Cuddling Up With Some Cold Weather Reds

Wednesday, January 28, 2009

Unless you lived in Burns and never ventured outside, you would have noticed that it's freezing outside.

Cold weather doesn't exactly make a tall frosty beer seem appealing, nor does it make me want to sip on a chilled glass of sauvignon blanc. I tend to drink much more red wine when the thermometer starts plunging. Cold weather calls for what I have dubbed "cold weather reds" - sturdy wines that fortify the spirit, warm the body, and go well with winter fare.

Looking on the web, there are many people who love to drink cabernet sauvignon in the winter months. This makes sense because cabernets are usually fuller-bodied wines, with loads of tannins (the bitter compounds found in grape skins that make your mouth feel dry). It does not make so much sense to me, personally, because (1) cabernets from my home state of California are pretty expensive, and (2) most cabernets, I would argue, need some cellaring to mellow out the harshness of the tannins.

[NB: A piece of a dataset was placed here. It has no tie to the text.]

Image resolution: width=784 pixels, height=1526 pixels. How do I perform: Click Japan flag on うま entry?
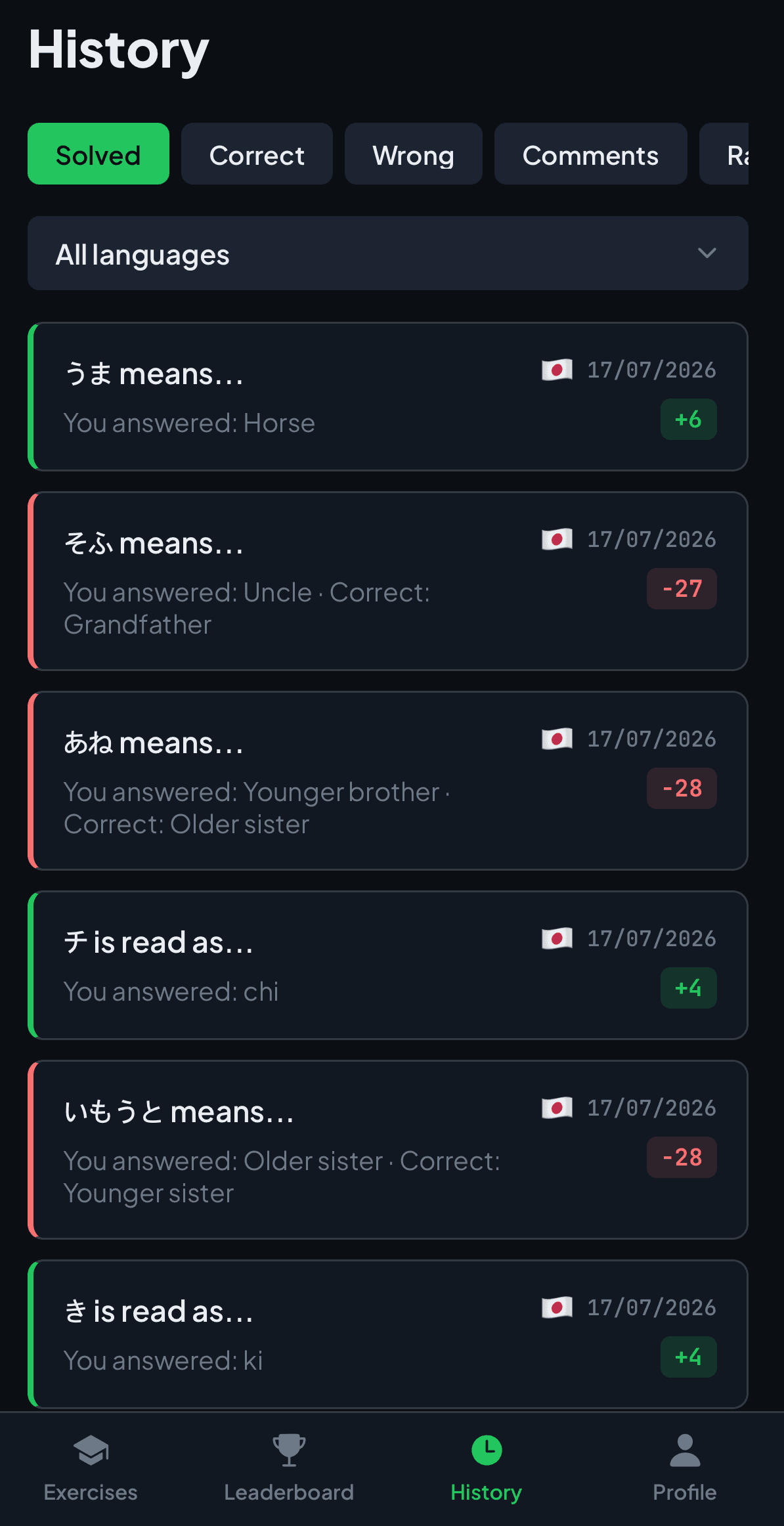pyautogui.click(x=557, y=370)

If you want a good, young, and inexpensive cabernet, you would be well-advised to seek out cabernets outside of California and France. Chile offers some great cabernets, as does South Africa (look for those from the Stellenbosch region). Domestically, I would recommend Washington State's Chateau Ste. Michelle's cabernet sauvignon, which you can get at Trader Joe's for about $15.00. It's medium-bodied, plummy, and delicious.

If you want hearty, and if you had a few extra bucks to spare, I would jump to the Ribera del Duero region of Spain. Their wines are made from tinto fino (tempranillo). The wines of this appellation evoke dry, dusty riverbeds: they are dark and powerful, tragic and beautiful, dusky and dry. One of my favorite wines is the Tinto Pesquera crianza, which you can find at any wine store in the area for about $32.00-$38.00. Can you say "steak"?

If you want equal power but want to spend about half as much, stay in Spain with the 2005 Juan Gil monastrell ($16.00) from the Jumilla appellation. I found this one to be big, tannic, and expressive, but with as much fruit and spice as the Tinto Pesquera had earth and leather.

We shouldn't be overlooking France. France has many smaller or less-prestigious appellations that offer great deals. The Côtes du Rhône, in particular, is an excellent source of low-cost, high-value cold weather reds. Their red wines are almost always blends made of grenache, syrah, mourvedre, cinsaut, carignan-up to 23 different types of grapes. Two great examples are the 2005 Domaine de Piaugier "La Grange de Piaugier" ($9.00-$12.00) and the 2006 Domaine Clavel "Les Garrigues" ($12.00 - $15.00). Both are light- to medium-bodied, have a good balance between tannins and acid, and possess a nice herbaceous quality. Wines from the Côtes du Rhône are often described as "rustic," and I like to drink them with anything seasoned with thyme or rosemary and garlic.

Châteauneuf-du-Pape is a famous appellation in the Southern Rhône. In the words of wine expert Karen MacNeil, "these are penetrating, dense, sassy wines that can come at you with a dagger of earthy, gamy flavors. They have a wildness to them, a fascinating edge of tar, leather, and rough stone." I recently lucked out and discovered that Trader Joe's was liquidating (pun intended) bottles of the 2003 Domaine La Roquète Châteauneuf-du-Pape for $13.99 each (normal retail: around $30.00). My roommate and I bought ten bottles. It is everything Ms. MacNeil has attributed to Châteauneuf-du-Pape wines, absolutely delicious with lamb and rabbit and a steal even at a higher price.

If you absolutely have to drink a white wine, I would recommend a German Riesling. Rieslings are typically off-dry (slightly sweet) or sweet, and have great minerality and acidity. They pair quite well with Thai or Chinese food, and the dry varieties pair well with sushi and sashimi. One of my favorites-if you can find it-is the 2005 Ch. W. Bernhard Hackenheimer Kirchberg Scheurebe Spätlese (whew!), which retails for about $25.00. I consider this more of an autumnal wine because it has a beautifully silky, honeyed texture, evocative of the first falling golden leaves and cold breezes of the season. A more common and less expensive Riesling is the basic screw top bottle from Dr. Loosen ($18.00): good, off-dry, and easygoing.